When consumers visit any of the websites within the Epic Marketplace Network, which includes over 45,000 publishers, they receive a cookie, which stores information about their online practices—including sites they visited and the ads they viewed. The FTC alleged that Epic’s privacy policy represented that it would collect information only about consumers' visits to sites within its network, but instead Epic tracked consumers’ visits to other web sites through its use of history sniffing. In addition, the FTC charged in its complaint that failure to disclose the history sniffing practices was, in and of itself, deceptive because it is a material fact that may influence a consumer’s decision whether or not to take advantage of Epic’s opt-out mechanism.

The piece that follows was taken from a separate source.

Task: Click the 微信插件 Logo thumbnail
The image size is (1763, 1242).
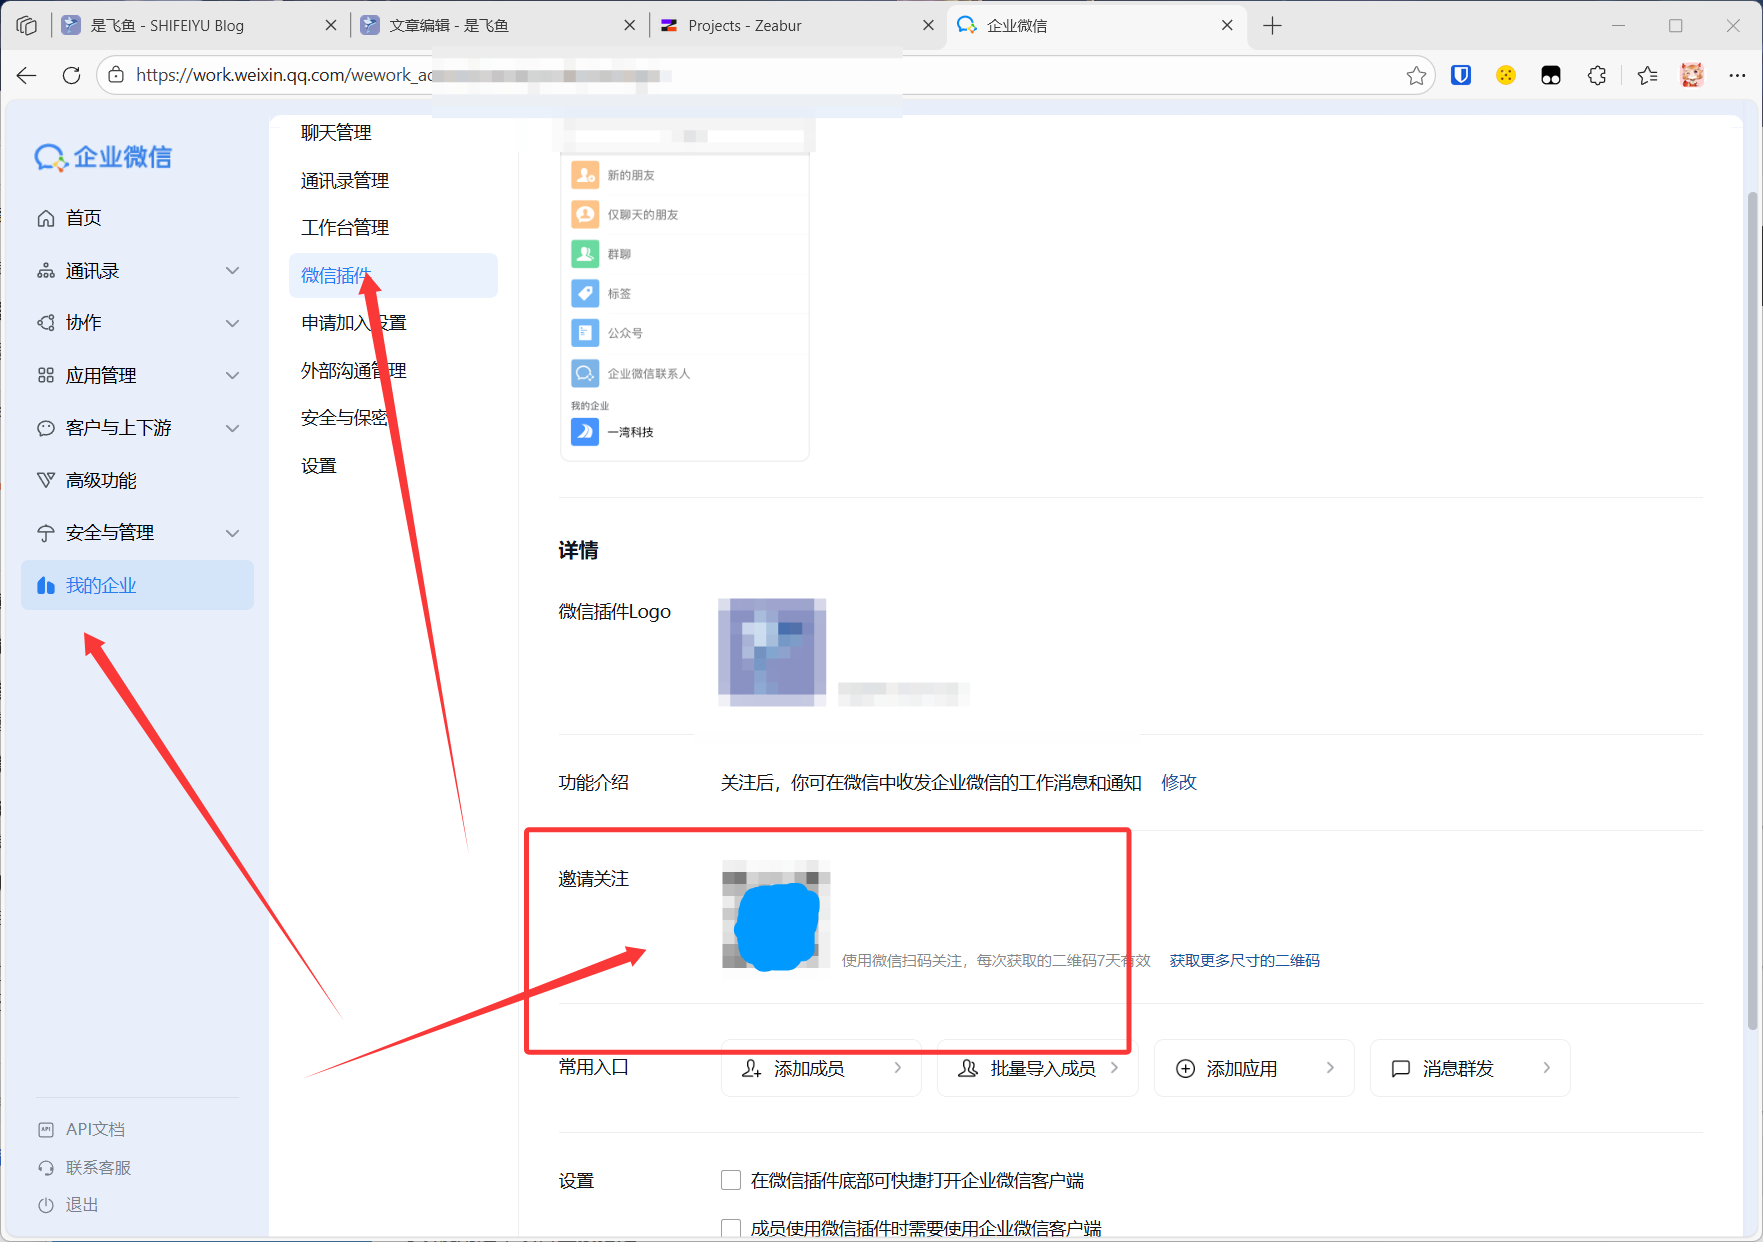Action: coord(772,652)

In the proposed consent order, the FTC requires Epic to: (1) change its privacy policy to reflect its actual data use and collection practices; (2) immediately cease using “history sniffing” as a way to collect information about users; (3) permanently delete and destroy all data collected using the history sniffing technology; and (4) record all consumer complaints and any other documentation relating to Epic’s data use and collection practices for a period of 3 years.

This action is one more example of the FTC’s interest in online behavioral tracking and advertising, as well as a reminder that all organizations should ensure their privacy policies are fully accurate and include all material disclosures. Failure to disclose a key material fact can create liability equal to providing inaccurate disclosures to consumers. 

The following can all be viewed on the FTC's website:

The draft complaint

Proposed consent order

The analysis of the proposed settlement

All companies should take heed and audit their, and their vendors’ and partners’, data practices and ensure that accurate privacy policies are posted. They should also ensure that they take reasonable precautions to protect the security of the data and are prepared to respond to a breach.